Presidential elections were held in Venezuela on 6 December 1998. The main candidates were Hugo Chávez, a career military officer who led a 1992 coup d'état against President Carlos Andrés Pérez; and former Carabobo Governor Henrique Salas Römer. Both candidates represented newly formed parties, a first in a country where the main candidates always represented the parties of the bipartisanship. Chávez represented the Fifth Republic Movement (MVR), while Salas Römer represented Project Venezuela. Initially weak in the polls, Chávez ran on an anti-corruption and anti-poverty platform, condemning the two major parties that had dominated Venezuelan politics since 1958; and he began to gain ground in the polls after the previous front runners faded. Despite the fact that the major parties (Copei and Democratic Action) endorsed Salas Römer, Chávez was elected into his first term as President of Venezuela.

The election resulted in a political realignment which brought about the end of the bipartisanship that had dominated the political atmosphere of the country in the last 40 years, and began the dominance of the MVR party (later merged into the United Socialist Party of Venezuela) under the Bolivarian Revolution system that still holds political power in Venezuela as of .

==Background==
In the early 1990s the Venezuelan government's economic strength and political legitimacy was declining, with two coup attempts in 1992 and the impeachment for corruption of President Carlos Andrés Pérez. The result was a turn against the traditional Puntofijo Pact parties (Democratic Action and Copei) in the 1993 elections: Rafael Caldera's victory in 1993 was the first time in Venezuela's democratic history that a president had been elected without the support of either of the two major parties. It was symptomatic that Caldera's election platform included pardoning those who had participated in the coup attempts, and he did so in 1994. Hugo Chávez, imprisoned for his role in the February 1992 coup attempt, was among those released.

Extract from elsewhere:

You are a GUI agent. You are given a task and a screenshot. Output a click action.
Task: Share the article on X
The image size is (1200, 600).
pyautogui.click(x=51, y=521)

By 1998 the economic crisis had grown even worse. Per capita GDP was at the same level as 1963, down a third from its 1978 peak; purchasing power was a third of its 1978 level. In 1995 real wages were below the levels attained in 1950, and between 1995 and 1998 they had declined by four percent per year. The percentage of households below the poverty line had risen from 20% in 1980/81 to 56% in the 1998–2000 period. In 1998 40% of the population under age 17 was suffering from malnutrition, and 76% lived in poverty. According to 1998 CENDA data, 85% of households lived in poverty, including 45% in extreme poverty. For decades protests, shortages, and mismanagement had been occurring more frequently, highlighting the progressive economic deterioration of the country.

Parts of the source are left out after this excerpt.